A la planificación centralizada de la ciudad ideal renacentista se contrapone la visión de la ciudad capital barroca, más dinámica y abierta a sus propios límites, y al mismo tiempo punto de referencia para todo el territorio.
Durante el Renacimiento, la ciudad se encontraba encerrada en sí misma, de manera física y sensible, ya que el habitar se limitaba casi exclusivamente a lo que sucedía dentro de las murallas. En una escala menor, los espacios públicos eran poco comunes y los espacios privados muy frecuentes. El proceso de urbanización del Barroco fue el motor del de la configuración de la ciudad como un todo.

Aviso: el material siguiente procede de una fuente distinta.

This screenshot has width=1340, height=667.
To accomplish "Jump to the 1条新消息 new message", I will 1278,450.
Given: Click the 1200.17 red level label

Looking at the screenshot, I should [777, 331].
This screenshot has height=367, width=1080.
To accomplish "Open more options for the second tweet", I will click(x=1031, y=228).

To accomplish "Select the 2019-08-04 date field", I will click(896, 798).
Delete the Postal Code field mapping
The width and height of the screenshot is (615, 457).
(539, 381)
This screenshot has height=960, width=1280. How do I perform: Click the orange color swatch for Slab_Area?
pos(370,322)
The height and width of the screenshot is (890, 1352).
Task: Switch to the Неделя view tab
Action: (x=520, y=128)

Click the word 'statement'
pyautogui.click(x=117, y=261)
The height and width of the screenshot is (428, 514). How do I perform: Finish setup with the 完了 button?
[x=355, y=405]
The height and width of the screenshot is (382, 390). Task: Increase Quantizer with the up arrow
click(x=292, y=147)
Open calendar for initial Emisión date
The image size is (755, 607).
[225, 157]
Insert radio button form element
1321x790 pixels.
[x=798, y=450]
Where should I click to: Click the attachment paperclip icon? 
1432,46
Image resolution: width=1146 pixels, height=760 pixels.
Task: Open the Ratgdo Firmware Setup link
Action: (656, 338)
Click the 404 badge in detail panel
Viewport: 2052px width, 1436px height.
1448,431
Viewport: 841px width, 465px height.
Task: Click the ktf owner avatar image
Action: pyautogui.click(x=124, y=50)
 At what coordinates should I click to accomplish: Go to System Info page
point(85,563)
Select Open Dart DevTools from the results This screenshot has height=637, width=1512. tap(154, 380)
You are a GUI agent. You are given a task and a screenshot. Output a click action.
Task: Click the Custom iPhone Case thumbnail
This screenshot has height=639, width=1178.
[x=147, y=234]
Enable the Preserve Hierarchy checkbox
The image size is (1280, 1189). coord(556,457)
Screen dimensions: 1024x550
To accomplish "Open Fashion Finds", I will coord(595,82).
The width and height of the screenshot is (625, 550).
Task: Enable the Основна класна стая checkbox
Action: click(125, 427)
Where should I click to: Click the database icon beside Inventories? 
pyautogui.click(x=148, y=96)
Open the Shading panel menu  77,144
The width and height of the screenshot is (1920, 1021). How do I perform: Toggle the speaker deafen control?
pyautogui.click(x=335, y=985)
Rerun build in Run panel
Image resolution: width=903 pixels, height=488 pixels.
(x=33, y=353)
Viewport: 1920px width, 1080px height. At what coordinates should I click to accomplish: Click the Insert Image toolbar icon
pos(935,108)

Así, la ciudad comienza a formar parte del paisaje y se adueña del mismo. El exterior se integra al interior como un integrante más del espacio. Lo que antes era una planta cerrada ahora se “abre” para producir una vinculación entre lo artificial y lo natural, provocando puntos de encuentro entre el mundo de la ciudad y el mundo natural del jardín y del paisaje.
En las cortes más poderosas de Europa, la estructura urbana intentará ostentosamente asentar los valores y la estructura política creada por los dirigentes. Así, en 1585 el Papa Sixto V inició las obras para la transformación urbana de Roma, encargando a Domenico Fontana la conexión entre los principales edificios religiosos de la ciudad por medio de grandes ejes viarios rectilíneos. El proyecto, que se basaba en la ratificación de Roma como ciudad santa, estableció el precedente para las intervenciones que se habrían de llevar a cabo en diversas ciudades europeas.
En Roma, los centros focales del panorama urbano se subrayaron mediante la colocación de antiguos obeliscos egipcios y altas cúpulas, mientras que en París los nodos del sistema viario se definieron por medio de plazas simétricas, en cuyo centro se colocaba la estatua del soberano. En líneas generales, la plaza barroca cedió su función tradicional cívica y pública para convertirse en un medio de exaltación de la ideología religiosa o política, como en el caso de las plazas reales francesas (la Plaza de los Vosgos o la Plaza Vendôme, por ejemplo) o de la Plaza de San Pedro de Roma. La ciudad se va a estructurar en torno a un centro, como el poder absoluto tiene como centro el Rey, al que confluyen grandes vías, rectas de amplias perspectivas. Las plazas serán uno de los grandes elementos, reflejo y símbolo del poder civil o religioso, entendidas como escenarios de fiestas y representación.
Sin embargo, los cambios se van a reflejar mejor en las pequeñas cortes europeas, donde las realizaciones pueden cambiar y determinar la imagen de toda la ciudad, como es el caso de Würzburg, mientras que en los grandes organismos urbanos como París o Roma, la complejidad y la aparatosidad de los proyectos se va a enfrentar con la ciudad preexistente, que dificulta en gran medida la transformación pretendida, consiguiéndose mejores resultados en las nuevas residencias de los soberanos, fuera de la ciudad, como es el caso de Versalles.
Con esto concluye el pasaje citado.